▶ **TEXTAUSZUG**:
■ ■ ■

Zwei neue Bücher haben sich die Beraterausgaben des Staates jetzt genauer vorgeknöpft. Wie kommt es zu dem Anstieg? Und wie ist er zu bewerten? Die beiden Bücher kommen zu durchaus unterschiedlichen Ergebnissen. Das erste Buch trägt den Titel "Die große Consulting-Show: Wie die Beraterbranche unsere Unternehmen schwächt, den Staat unterwandert und die Wirtschaft vereinnahmt". Geschrieben wurde es von der linken Starökonomin Mariana Mazzucato und ihrer Doktorandin Rosie Collington am University College London. Mazzucato ist bekanntermaßen die Lieblingsökonomin von Wirtschaftsminister Robert Habeck. Die beiden Autorinnen lassen wenig Zweifel daran, was sie von dem Anstieg der Beraterausgaben im öffentlichen Sektor halten: gar nichts. Sie plädieren für einen selbstbewussten und unternehmerischen Staat, der industriepolitische Projekte vorantreibt, dafür aber aus den Tentakeln der Berater befreit werden müsse, um wieder selbst handlungsfähig zu werden.
Das zweite Buch schlägt einen anderen Ton an, auch wenn der Titel zunächst anderes vermuten lässt: "Die Berater-Republik: Wie Consultants Milliarden an Staat und Unternehmen verdienen" wurde geschrieben von Thomas Deelmann, er ist Professor für Management und Organisation an der Hochschule für Polizei und öffentliche Verwaltung (HSPV) Nordrhein-Westfalen. Er war früher selbst Unternehmensberater und kann daher auch Innenansichten liefern: "Schon wegen meiner beruflichen Vergangenheit betrachte ich Consultants und ihre Kunden auch mit Wohlwollen", lässt er seine Leser gleich zu Beginn wissen.
Das Buch von Mazzucato und Collington durchzieht eine weitaus größere Skepsis gegenüber Beratern als das Buch Deelmanns, obwohl auch er streckenweise hart mit der Branche ins Gericht geht. Während die beiden Autorinnen die Frage, ob der Staat zu viel Geld für Berater ausgibt, mit einem klaren Ja beantworten, schreibt Deelmann: "Ein reflexhaftes zu viel hilft nicht weiter." Seriös bewerten könne das derzeit niemand, theoretisch könnte es ja auch zu wenig sein. Die Leistung von Beratern lasse sich nur schwer messen. In den Medien werde über missglückte Beratereinsätze häufiger berichtet als über die ruhigen und erfolgreichen. Ein Lobbyist für Berater ist aber auch Deelmann nicht. Er erklärt in seinem Buch viel Grundsätzliches über Unternehmensberater: wie sie ticken, wie sie organisiert sind, wie viel sie verdienen und wie ihr Geschäftsmodell funktioniert. Und auch, welche Tricks sie gerne nutzen, um versteckte Honorarerhöhungen durchzusetzen oder um weitere Aufträge zu erhalten, etwa indem sie ihre Dienste zunächst kostenlos anbieten ("pro bono"), um den Fuß in die Tür zu bekommen. Das sei nicht verwerflich, schreibt Deelmann, doch der Kunde - auch der öffentliche Sektor - sollte darüber Bescheid wissen.

■ ■ ■

▶ **BEREITGESTELLTE DATEN**:
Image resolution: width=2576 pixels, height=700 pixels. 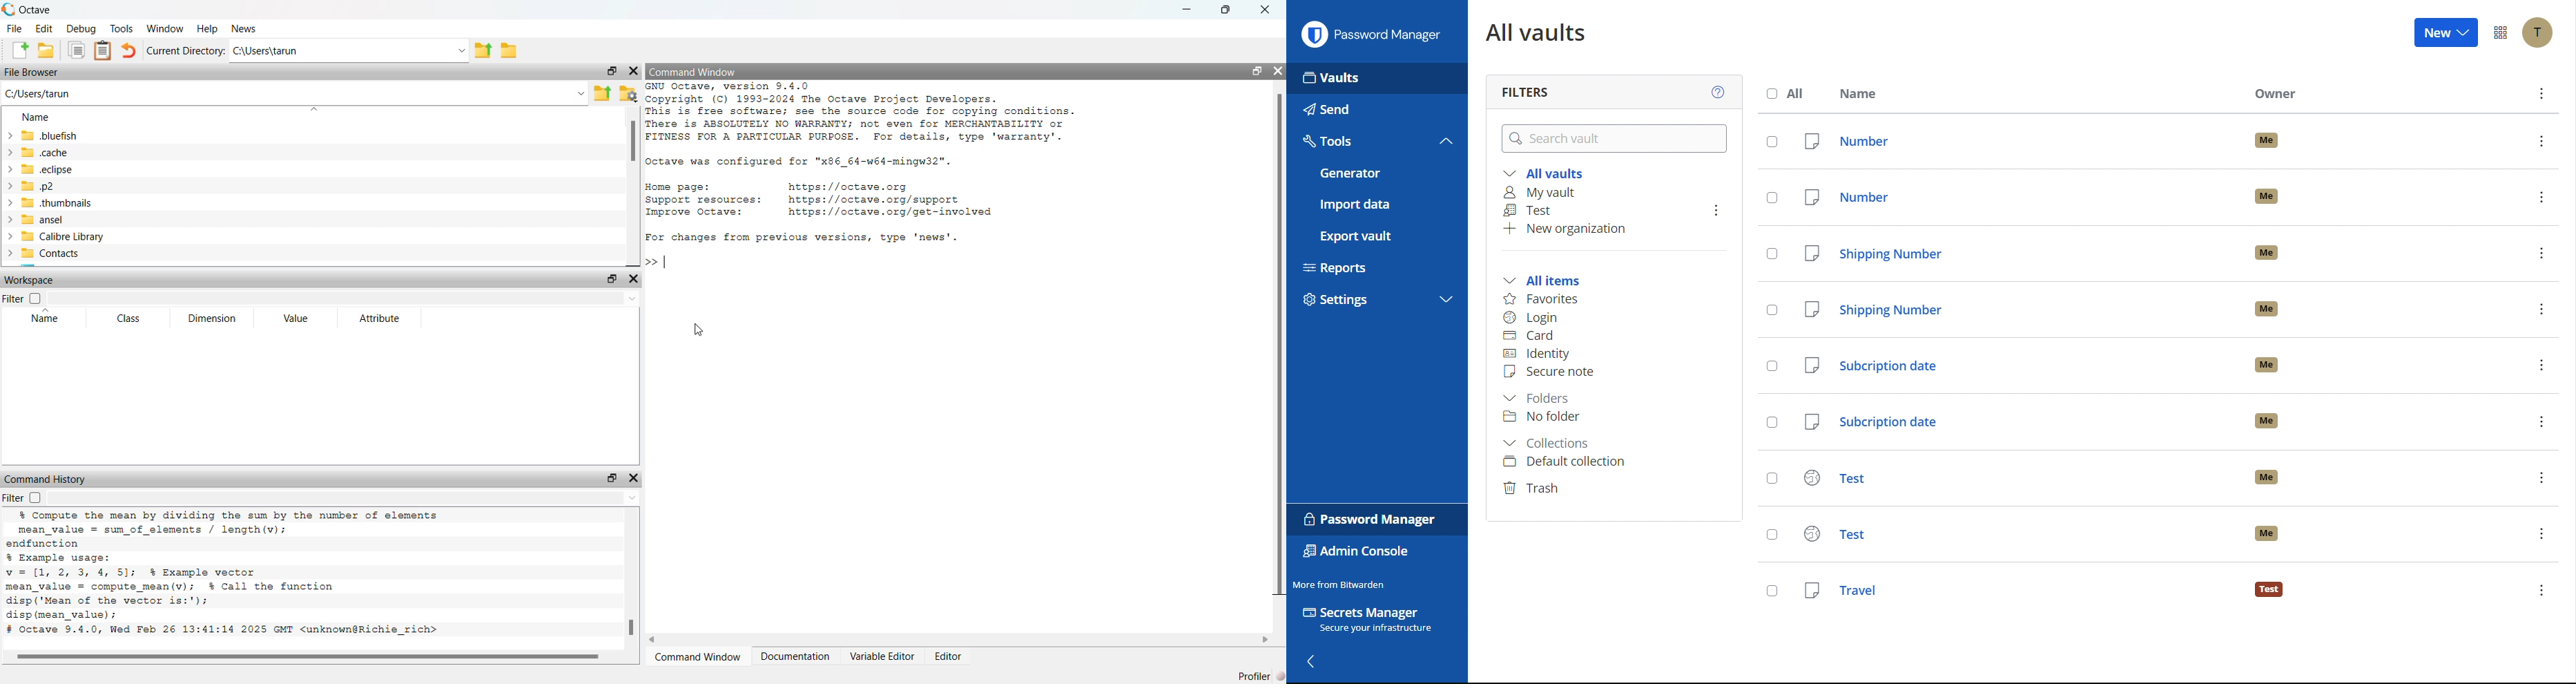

■ ■ ■

▶ **ÜBUNGSAUFGABEN**:
A) An welcher Hochschule ist Thomas Deelmann laut dem Textauszug Professor?
B) Nennen Sie alle Personen, die im Textauszug mit Namen erwähnt werden.

▶ **LÖSUNGEN**:
A) An der Hochschule für Polizei und öffentliche Verwaltung (HSPV) Nordrhein-Westfalen.

B) Mariana Mazzucato, Rosie Collington, Robert Habeck, Thomas Deelmann